**SET PROBLEM A**
Answer these from the Amazon EMR overview:
(i) Which two kinds of cluster storage does the FAQ weigh against each other?
(ii) What are the two ways listed for launching a cluster?
(iii) Which Apache component is named alongside Amazon EMR?
**SET PROBLEM B**
Carry on with the Amazon EMR overview, writing the section that follows its last heading.

---------- SOURCE EXTRACT

Overview of Amazon EMR
Table of contents
- What is Amazon EMR?
- Amazon EMR use cases
- Getting started with Amazon EMR
- Creating Amazon EMR cluster
- Amazon EMR node types
- Launch via the AWS Management Console
- Launch via the AWS CLI
- Authorize inbound traffic
- Understanding Amazon EMR security options
- Amazon EMR and Apache YARN
- Frequently asked questions (FAQ)
- What exactly is meant by the term “key pair” when referring to Amazon EC2?
- What is termination protection?
- What is auto-termination?
- How to archive Amazon EMR cluster log files?
- Which cluster storage(S3 vs. HDFS) should we use?
- What is step execution?
- What is bootstrap actions?
What is Amazon EMR?

--------------------
---------- MATERIAL

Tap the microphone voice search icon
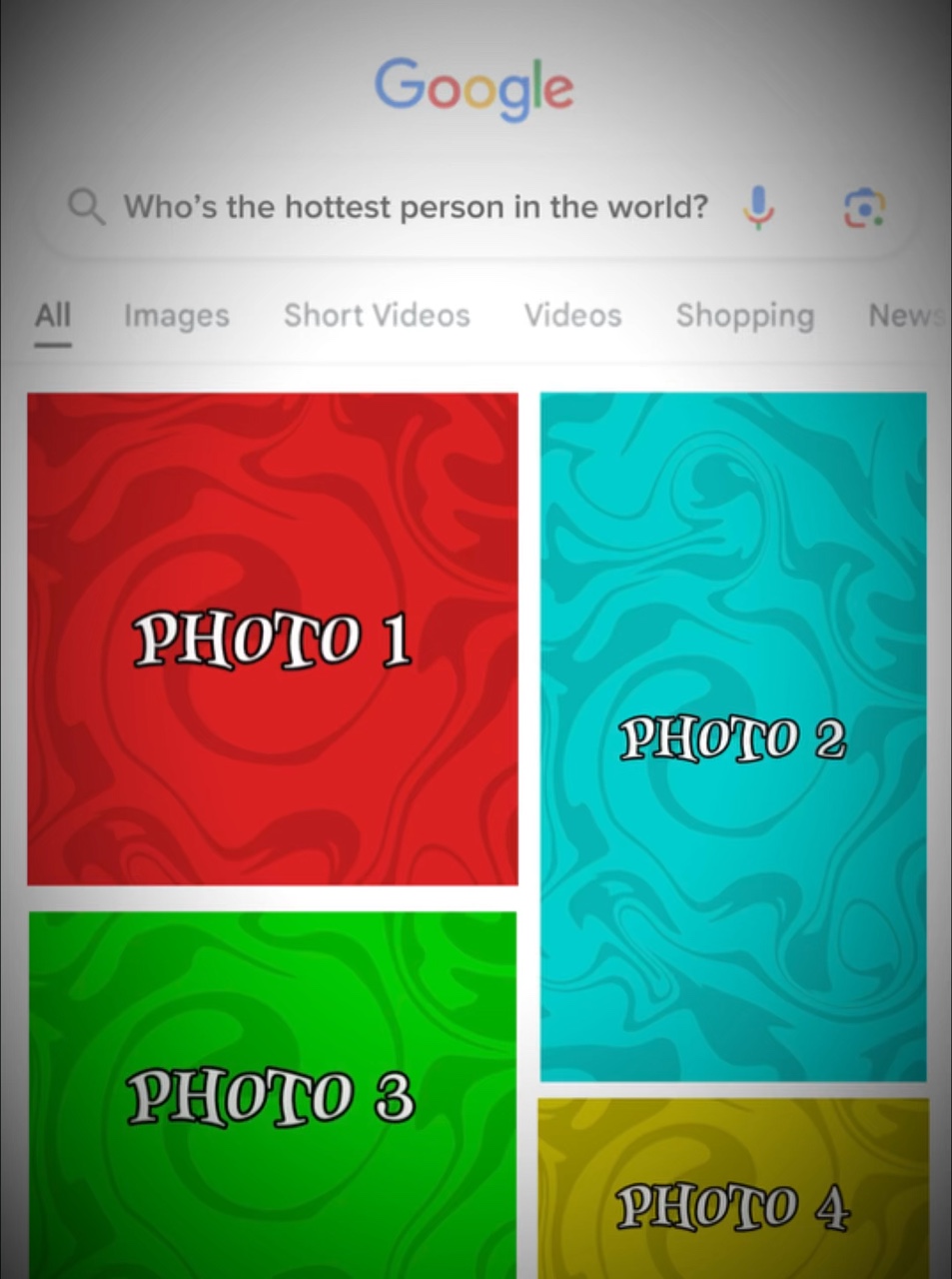The width and height of the screenshot is (952, 1279). 758,207
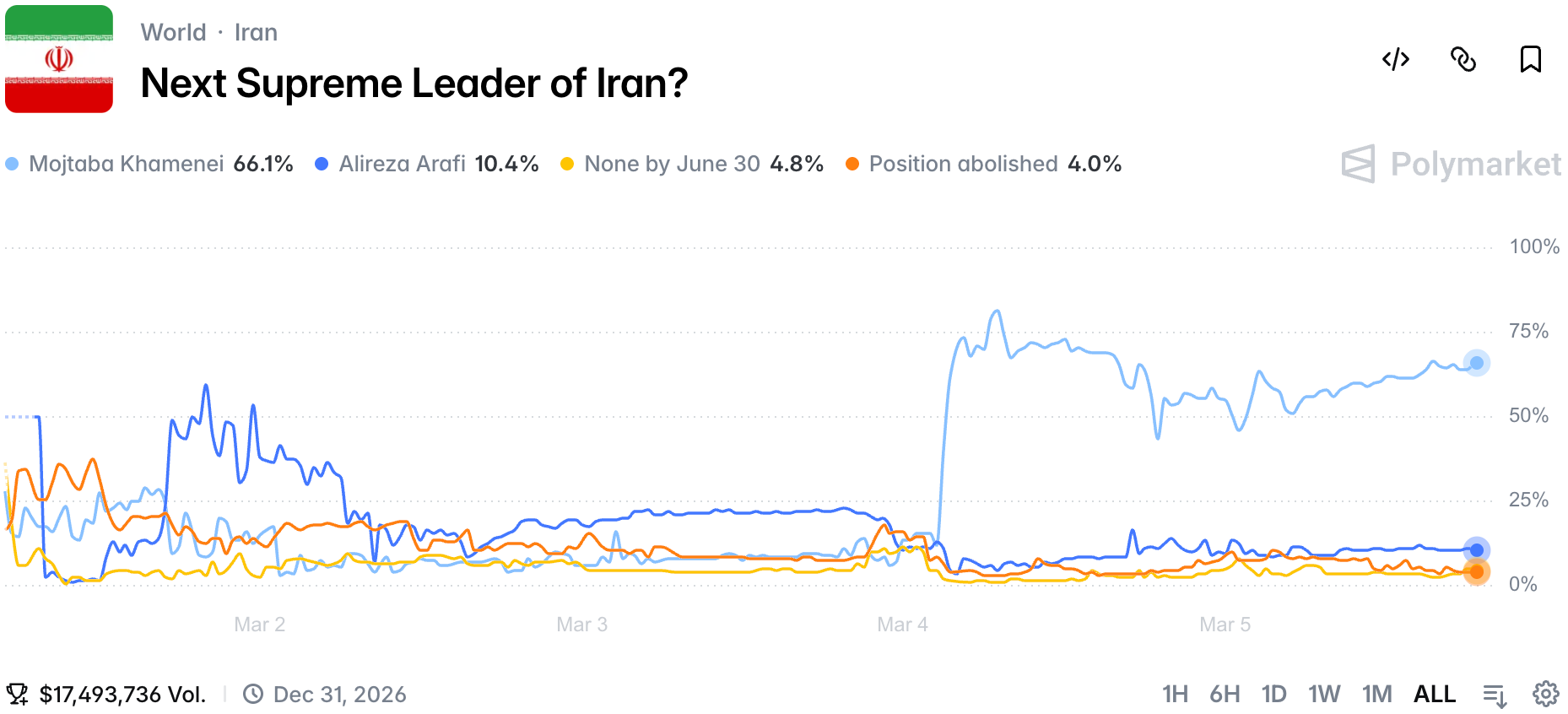Show the 1M time range
The height and width of the screenshot is (714, 1568).
[1376, 694]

--------------------

**RESPONSE A**
(i) S3 and HDFS
(ii) The AWS Management Console and the AWS CLI
(iii) Apache YARN

**RESPONSE B**
Amazon EMR, formerly known as Amazon Elastic MapReduce, is a managed cluster platform that makes it simpler to process and analyze massive volumes of data (big data) on AWS using big data frameworks such as Apache Hadoop and Apache Spark. Using these big data frameworks and related open-source projects, we can process data for analytics purposes and business intelligence applications.
EMR deployment options
Using Amazon EMR, we can deploy our workloads (applications) using:
- Amazon EC2 instance(s)
- Amazon Elastic Kubernetes Service (EKS)
- On-premises AWS Outposts
We can run and manage our workloads with the EMR Console, API, SDK or CLI and orchestrate them using Amazon Managed Workflows for Apache Airflow (MWAA) or AWS Step Functions. For an interactive experience, EMR Studio or SageMaker Studio can be used.
Amazon EMR also enables the transformation and movement of huge quantities of data into and out of other AWS data storage and databases, such as Amazon S3 and Amazon DynamoDB.
EMR file systems
The following are the two primary file systems that are used with Amazon EMR. We specify which file system to use by the prefix of the URI used to access the data.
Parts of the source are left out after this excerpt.